[Records drawn from a dataset]
[Start of Attachment]
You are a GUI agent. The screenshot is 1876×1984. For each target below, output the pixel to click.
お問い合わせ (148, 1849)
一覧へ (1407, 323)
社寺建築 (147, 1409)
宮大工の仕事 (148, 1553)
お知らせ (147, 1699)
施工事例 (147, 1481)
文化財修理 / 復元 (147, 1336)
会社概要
[End of Attachment]
Once you have read the entries, write them out again without altering a single character.

You are a GUI agent. The screenshot is 1876×1984. For each target below, output the pixel to click.
お問い合わせ (148, 1849)
一覧へ (1407, 323)
社寺建築 (147, 1409)
宮大工の仕事 (148, 1553)
お知らせ (147, 1699)
施工事例 (147, 1481)
文化財修理 / 復元 (147, 1336)
会社概要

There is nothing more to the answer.